Biochemical and Biophysical Research Communications, Vol.344, No.2, 491-499, 2006
Calcium-dependent upregulation of E4BP4 expression correlates with glucocorticoid-evoked apoptosis of human leukemic CEM cells
Glucocorticoid (GC)-evoked apoptosis of T-lymphoid cells is preceded by increases in the intracellular Ca2+ concentration ([Ca2+](i)), which may contribute to apoptosis. This report demonstrates that GC-mediated upregulation of the bZIP transcriptional repressor gene, E4BP4, is dependent on [Ca2+](i) levels, and correlates with GC-evoked apoptosis of GC-sensitive CEM-C7-14 cells.
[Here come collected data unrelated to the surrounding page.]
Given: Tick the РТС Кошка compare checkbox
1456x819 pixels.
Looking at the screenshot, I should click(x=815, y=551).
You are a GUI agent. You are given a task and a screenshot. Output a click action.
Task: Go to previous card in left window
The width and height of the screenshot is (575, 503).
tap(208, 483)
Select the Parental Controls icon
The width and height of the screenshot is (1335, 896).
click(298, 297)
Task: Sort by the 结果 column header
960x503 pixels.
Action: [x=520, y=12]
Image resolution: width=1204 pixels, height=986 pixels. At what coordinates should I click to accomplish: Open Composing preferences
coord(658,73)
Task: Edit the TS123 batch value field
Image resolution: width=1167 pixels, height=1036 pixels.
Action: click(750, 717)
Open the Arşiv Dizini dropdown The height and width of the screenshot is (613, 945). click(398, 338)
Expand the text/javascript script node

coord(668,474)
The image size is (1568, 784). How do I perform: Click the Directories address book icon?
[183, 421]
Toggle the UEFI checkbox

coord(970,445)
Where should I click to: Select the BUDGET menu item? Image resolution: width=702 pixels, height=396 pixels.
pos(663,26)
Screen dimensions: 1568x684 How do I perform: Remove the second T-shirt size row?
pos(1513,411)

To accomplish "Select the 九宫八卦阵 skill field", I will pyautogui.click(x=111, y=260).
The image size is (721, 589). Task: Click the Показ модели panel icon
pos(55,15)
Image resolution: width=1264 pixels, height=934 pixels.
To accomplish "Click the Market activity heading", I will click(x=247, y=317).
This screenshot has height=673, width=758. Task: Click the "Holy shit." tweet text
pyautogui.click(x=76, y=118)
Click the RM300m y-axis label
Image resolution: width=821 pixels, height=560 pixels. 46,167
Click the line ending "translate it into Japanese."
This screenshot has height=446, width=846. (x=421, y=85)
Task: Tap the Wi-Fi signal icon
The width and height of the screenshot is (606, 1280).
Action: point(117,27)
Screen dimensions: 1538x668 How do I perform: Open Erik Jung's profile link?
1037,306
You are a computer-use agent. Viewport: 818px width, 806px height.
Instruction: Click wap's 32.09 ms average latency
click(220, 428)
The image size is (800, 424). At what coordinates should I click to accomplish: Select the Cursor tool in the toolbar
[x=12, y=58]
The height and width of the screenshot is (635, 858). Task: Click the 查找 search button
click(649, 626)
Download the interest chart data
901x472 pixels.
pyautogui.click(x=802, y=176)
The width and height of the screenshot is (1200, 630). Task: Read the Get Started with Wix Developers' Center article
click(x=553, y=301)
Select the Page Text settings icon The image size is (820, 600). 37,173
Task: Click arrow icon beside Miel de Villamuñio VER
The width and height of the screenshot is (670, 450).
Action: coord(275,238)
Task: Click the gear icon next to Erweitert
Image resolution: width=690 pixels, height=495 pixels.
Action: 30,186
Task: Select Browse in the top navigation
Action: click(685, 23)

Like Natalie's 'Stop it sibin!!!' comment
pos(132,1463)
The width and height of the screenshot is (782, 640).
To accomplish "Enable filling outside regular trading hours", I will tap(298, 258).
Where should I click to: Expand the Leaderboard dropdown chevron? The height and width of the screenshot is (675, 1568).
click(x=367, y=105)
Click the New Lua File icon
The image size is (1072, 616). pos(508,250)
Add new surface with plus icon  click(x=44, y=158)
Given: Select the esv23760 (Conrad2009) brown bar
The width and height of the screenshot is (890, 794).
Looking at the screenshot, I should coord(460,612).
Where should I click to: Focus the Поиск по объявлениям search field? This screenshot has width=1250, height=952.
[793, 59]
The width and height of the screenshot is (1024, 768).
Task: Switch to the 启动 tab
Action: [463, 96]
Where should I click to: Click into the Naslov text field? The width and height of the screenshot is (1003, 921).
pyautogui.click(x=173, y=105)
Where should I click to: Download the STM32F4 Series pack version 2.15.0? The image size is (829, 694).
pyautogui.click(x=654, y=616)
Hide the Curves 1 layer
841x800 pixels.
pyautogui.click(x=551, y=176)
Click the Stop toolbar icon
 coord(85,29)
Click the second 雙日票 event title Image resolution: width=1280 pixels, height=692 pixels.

Calcium chelators EGTA and BAPTA reduced [Ca2+](i) levels and protected CEM-C7-14 cells from Dex-evoked E4BP4 upregulation as well as apoptosis. In the GC-resistant sister clone, CEM-Cl-15, Dex treatment did not induce [Ca2+](i) levels, E4BP4 expression or apoptosis, however, the calcium ionophore A23187 restored Dex-evoked E4BP4 upregulation and apoptosis. CEM-C7-14 cells were more sensitive to GC-independent increases in [Ca2+](i) levels by thapsigargin, and a corresponding increase in E4BP4 expression and cell death, compared to CEM-Cl-15 cells, suggesting a direct correlation between [Ca2+](i) levels, E4BP4 expression, and apoptosis. (c) 2006 Elsevier Inc. All rights reserved.